Freedom of Speech
By Amanda Liaw
Freedom of speech, as many people in contemporary society are aware, is a heavy contender in debates about democracy. The very idea of being able to debate democracy is contingent on the conditions imposed by a nation's authority on the public's ability to debate, the effectiveness of debate on political life, and the spaces in which such debate is allowed, tolerated or encouraged that inevitably shape the nature of discussion. The right to freedom of speech as fought for by numerous people around the world is, I argue, a key site of understanding the various ways in which language and discourse define worldviews and lifestyles.
Hong Kong, with its unique history of democratization under colonial rule and its semi-recent handover to a famously Communist China, is a case primed to demonstrate the effects of a healthy civic society undergoing transition with a new authoritarian regime in control. The 2012 student-led occupation of Civic Square in opposition to a proposed National Education system that was argued would destabilize the core of Hong Kong identity by imposing the ideology of Communist China was one of Hong Kong's most significant civic successes since the handover. Later, in a response to increased force by local police during the supposedly peaceful Occupy Central street protests that campaigned for universal suffrage, many more Hong Kongers took to the streets in solidarity, even occupying areas outside of the original boundaries of the protest. This movement transformed organically into a message that exemplifies the importance of freedom of speech to Hong Kong, and the people's recognition of the lack of freedom of speech as a visible threat to their fundamental identity and democracy. However, Wong, in his book Electoral Politics in Post-1997 Hong Kong, raises the counter-point to civic society that critiques its ineffectiveness in defending against Beijing's more insidious grassroots strategy. In this manner, Beijing-sponsored parties have managed to expand aggressively on the District Council level, thereby swaying moderate voters who do make up a fair majority of Hong Kong's voting population. Because pro-Democrat protests are coded in such a way that distances moderate voters from the Left, be it through media coverage or the very language used by the protesters, they have contributed to a widening divide between civic and political society that could threaten Hong Kong's success in maintaining or deciding its democracy.

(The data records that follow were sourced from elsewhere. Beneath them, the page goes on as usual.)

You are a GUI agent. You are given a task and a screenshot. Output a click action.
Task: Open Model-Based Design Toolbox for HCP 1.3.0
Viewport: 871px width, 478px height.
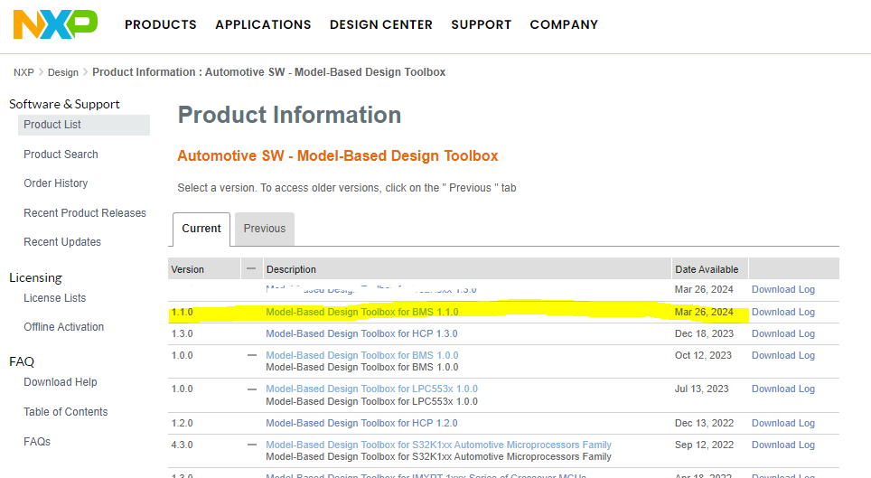coord(361,333)
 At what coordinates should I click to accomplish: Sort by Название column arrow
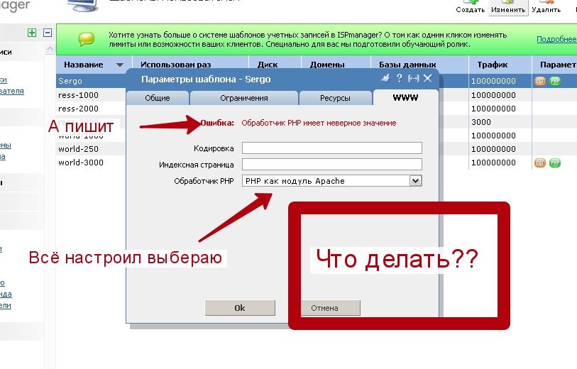click(x=119, y=65)
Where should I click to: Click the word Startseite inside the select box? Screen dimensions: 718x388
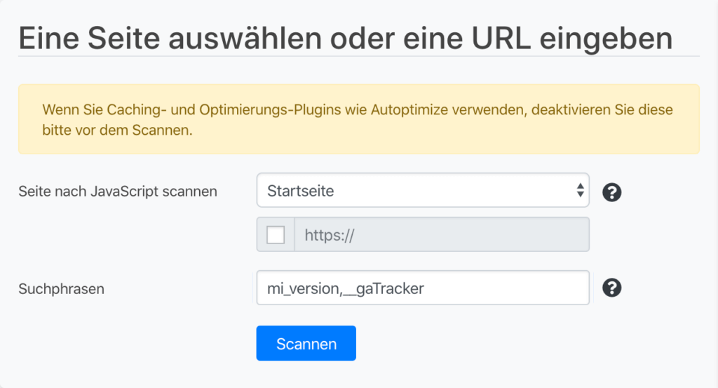click(300, 191)
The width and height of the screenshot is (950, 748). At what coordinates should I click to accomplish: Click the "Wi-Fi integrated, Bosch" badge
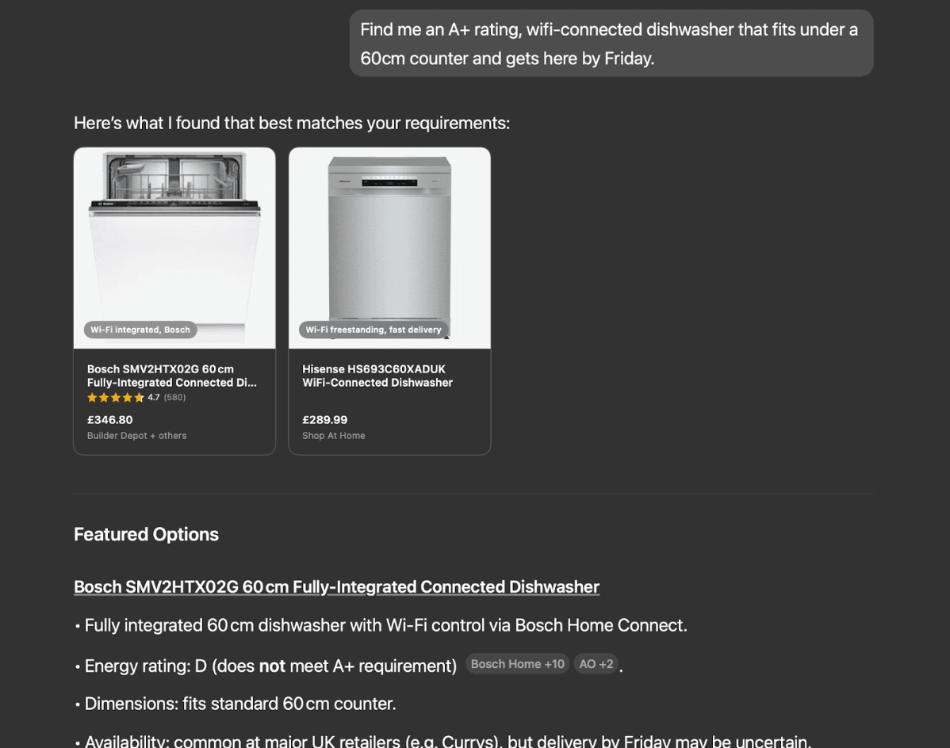point(140,330)
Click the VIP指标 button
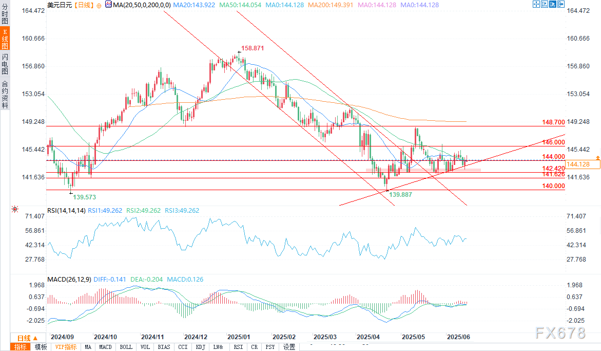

The flip-side of this is, of course, China itself where censorship has become the de facto way of life for most, if not all, Chinese citizens. Famously or infamously, digital platforms that have become global methods for communication such as Facebook and Google have been banned from China, with this level of censorship even being dubbed 'The Great Firewall'. Interestingly, this situation has done little to quell an emerging Internet counter-culture that uses parody and satire to offer political commentary. The Grass Mud Horse lexicon, for example, is an online dictionary that explains the vernacular used by netizens to circumvent China's censorship policies. If Hong Kong, then, is an instance of freedom of speech being contested in ways that only parallel freedom of ideology, the question for China - where the reverse is true and an overarching Communist ideology has yet to erase the people's belief in their right to freedom of speech - should be whether this vernacular culture can at all be interpreted as a rising oppositional ideology.